◆ SOURCE DATA ◆
-- START --
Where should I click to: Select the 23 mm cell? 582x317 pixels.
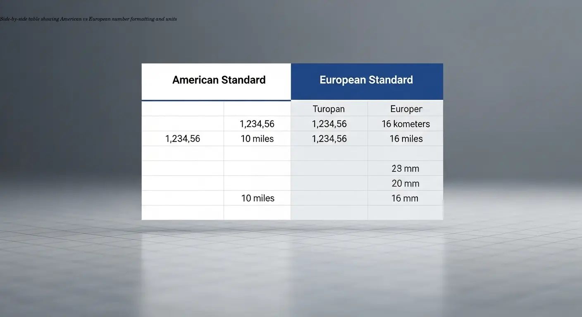coord(405,168)
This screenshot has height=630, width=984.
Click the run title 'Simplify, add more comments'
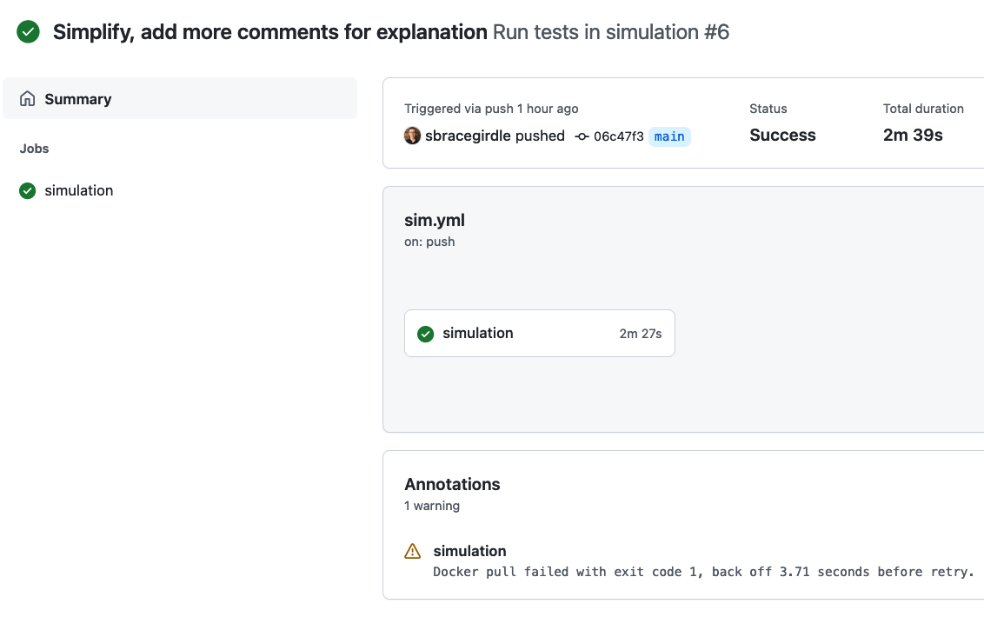tap(269, 32)
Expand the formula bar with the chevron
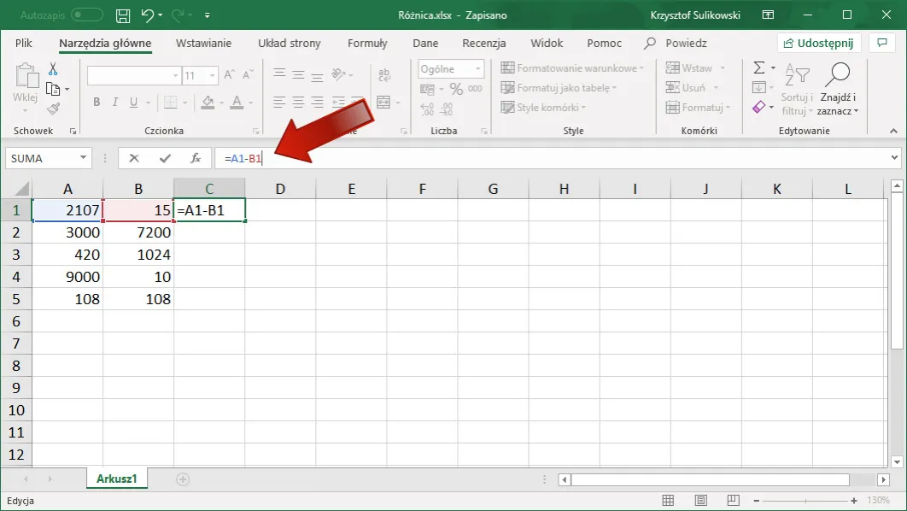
-- END --
◆ PROBLEM STATEMENT ◆
Rewrite all the records above, putting "arrow" in place of "chevron" and leaving everything else unchanged. Omit the pictures.

◆ TASK OUTPUT ◆
Where should I click to: Select the 23 mm cell? 582x317 pixels.
coord(405,168)
This screenshot has height=630, width=984.
Click the run title 'Simplify, add more comments'
tap(269, 32)
Expand the formula bar with the arrow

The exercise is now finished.